The investigations of our scholars attempt to identify the evidence on the comparative effectiveness of Faith Based and Community Based Organizations in solving various social problems of concern to the nation at large. Above all, the investigations performed by EPPC are based on the highest standards of enquiry. EPPC strives to:
(a) Promote scientific and educational purposes, as those terms are used in Section 501(c)(3) of the Internal Revenue Service Code, in connection with the science and practice of evaluation in both the public and private sectors of society.

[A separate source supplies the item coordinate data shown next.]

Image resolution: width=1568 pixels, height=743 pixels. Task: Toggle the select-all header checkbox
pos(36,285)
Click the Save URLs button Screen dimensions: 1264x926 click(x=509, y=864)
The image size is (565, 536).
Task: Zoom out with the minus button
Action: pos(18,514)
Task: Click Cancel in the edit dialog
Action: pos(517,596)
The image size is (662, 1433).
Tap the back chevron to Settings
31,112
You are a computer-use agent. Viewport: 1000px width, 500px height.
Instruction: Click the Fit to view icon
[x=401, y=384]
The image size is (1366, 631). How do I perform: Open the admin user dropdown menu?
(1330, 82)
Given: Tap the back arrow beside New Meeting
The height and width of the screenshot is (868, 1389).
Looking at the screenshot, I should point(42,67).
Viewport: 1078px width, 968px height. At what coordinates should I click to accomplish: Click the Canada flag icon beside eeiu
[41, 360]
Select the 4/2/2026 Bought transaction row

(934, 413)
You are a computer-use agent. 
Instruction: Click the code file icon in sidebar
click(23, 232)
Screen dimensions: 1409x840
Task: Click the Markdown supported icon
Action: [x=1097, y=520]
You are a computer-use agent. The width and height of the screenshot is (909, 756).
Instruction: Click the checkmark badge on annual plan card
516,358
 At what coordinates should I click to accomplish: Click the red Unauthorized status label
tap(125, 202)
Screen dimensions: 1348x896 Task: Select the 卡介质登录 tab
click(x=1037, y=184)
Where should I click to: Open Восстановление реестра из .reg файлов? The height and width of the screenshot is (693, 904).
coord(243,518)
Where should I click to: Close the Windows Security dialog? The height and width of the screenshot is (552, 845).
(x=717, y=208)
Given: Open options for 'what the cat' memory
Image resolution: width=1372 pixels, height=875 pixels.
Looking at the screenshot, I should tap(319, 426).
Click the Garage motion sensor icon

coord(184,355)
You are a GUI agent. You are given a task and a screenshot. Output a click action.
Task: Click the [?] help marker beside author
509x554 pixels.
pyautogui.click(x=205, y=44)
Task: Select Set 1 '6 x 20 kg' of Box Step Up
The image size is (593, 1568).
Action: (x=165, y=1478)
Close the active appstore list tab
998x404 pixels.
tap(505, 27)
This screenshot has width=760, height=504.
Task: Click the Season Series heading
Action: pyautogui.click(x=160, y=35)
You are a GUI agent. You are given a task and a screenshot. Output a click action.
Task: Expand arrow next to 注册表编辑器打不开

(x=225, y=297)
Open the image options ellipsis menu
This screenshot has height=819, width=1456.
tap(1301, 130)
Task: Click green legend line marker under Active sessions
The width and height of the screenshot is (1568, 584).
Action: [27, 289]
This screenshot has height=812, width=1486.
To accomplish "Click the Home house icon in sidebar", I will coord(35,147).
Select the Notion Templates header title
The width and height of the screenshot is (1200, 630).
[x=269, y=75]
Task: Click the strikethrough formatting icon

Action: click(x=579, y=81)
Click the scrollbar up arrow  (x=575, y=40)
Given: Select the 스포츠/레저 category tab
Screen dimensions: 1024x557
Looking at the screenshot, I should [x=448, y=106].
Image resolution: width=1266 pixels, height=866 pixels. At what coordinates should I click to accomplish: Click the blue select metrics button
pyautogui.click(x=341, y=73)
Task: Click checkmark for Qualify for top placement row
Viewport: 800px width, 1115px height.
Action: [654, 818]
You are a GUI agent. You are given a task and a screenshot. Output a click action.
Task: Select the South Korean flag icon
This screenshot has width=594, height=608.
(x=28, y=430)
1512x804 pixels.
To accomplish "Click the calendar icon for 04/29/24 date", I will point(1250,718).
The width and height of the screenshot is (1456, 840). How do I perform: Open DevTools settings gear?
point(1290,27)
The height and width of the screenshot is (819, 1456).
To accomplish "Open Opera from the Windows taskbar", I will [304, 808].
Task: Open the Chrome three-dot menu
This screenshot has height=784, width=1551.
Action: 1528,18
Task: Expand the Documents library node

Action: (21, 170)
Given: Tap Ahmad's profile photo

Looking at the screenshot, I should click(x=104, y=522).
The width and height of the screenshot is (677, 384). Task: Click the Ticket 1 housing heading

(b) Improve evaluation theory, practice and methods; increase evaluation use; promote evaluation as a profession; and support the contribution of evaluation to the generation of theory and knowledge about effective human action.
(c) Engage in a diversity of activities and enter into, perform, and carry out contracts of any kind necessary or convenient to, or incidental to, the accomplishment of any one or more of the nonprofit purposes of the organization.
EPPC knows that more than ever, organizations need to make decisions based on the best possible information. Government, business, and nonprofit entities face limited resources, competitive pressures, and urgent client needs. As a result, agencies and organizations require well-planned activities, timely performance, and cost-effective and replicable results. Knowledge management does not only act as a catalyst for innovation and creativity but also provides the means by which 'innovative ideas' can be captured, shared and leveraged, and lead to new ideas. A prime resource for variant organizations as they increasingly turn to using more rigorous methods to support their strategic decisions and to guide their management practices is the extant literature . Reliable evidence, well communicated, can make an important difference in future policy development. We are passionate about learning and communicating what works - and what does not work - in improving the economic and social well-being of all people.
The ongoing work of EPPC focuses on four topical areas for research:
· Developments in federal and state law regarding service partnerships between religious organizations and the government, as well as legal analysis looking at Federal and State constitutional questions;
· Changes in the policy environment for faith-based social services in Washington, DC and state capitols around the nation;
· Scope of faith and community based organizations in addressing established and newly articulated goals of public policy; and
· To increase the limited research on the effectiveness of services provided by of faith and community based organizations
Products and activities from these research efforts form the substantive content, around which EPPC performs its primary missions:
· Develop appropriate cost effective evaluative and research designs;
· Create a network to establish a research community among scholars in this field;
· Publish the results of the research;
· Dissemination of our findings;
· Present best practice models and release the results;
· Develop a social science research function to determine the highest priority areas of social services;
· Shared commitment to social justice
EPPC is prepared to play the dual roles of technical assistance provider and/or evaluator. The challenge is to build both strong programs worthy of rigorous testing and reliable research designs that can tell us whether the next generation of policies and programs are effective. In this undertaking, we attempt to strike a balance between initiatives that are bold enough to make a substantial difference but that also are replicable, scalable, and affordable. And we bring to each issue a conviction that answering the “what difference” question is essential but seldom sufficient; policymakers also need to know how and why a given policy or program did or did not make a difference.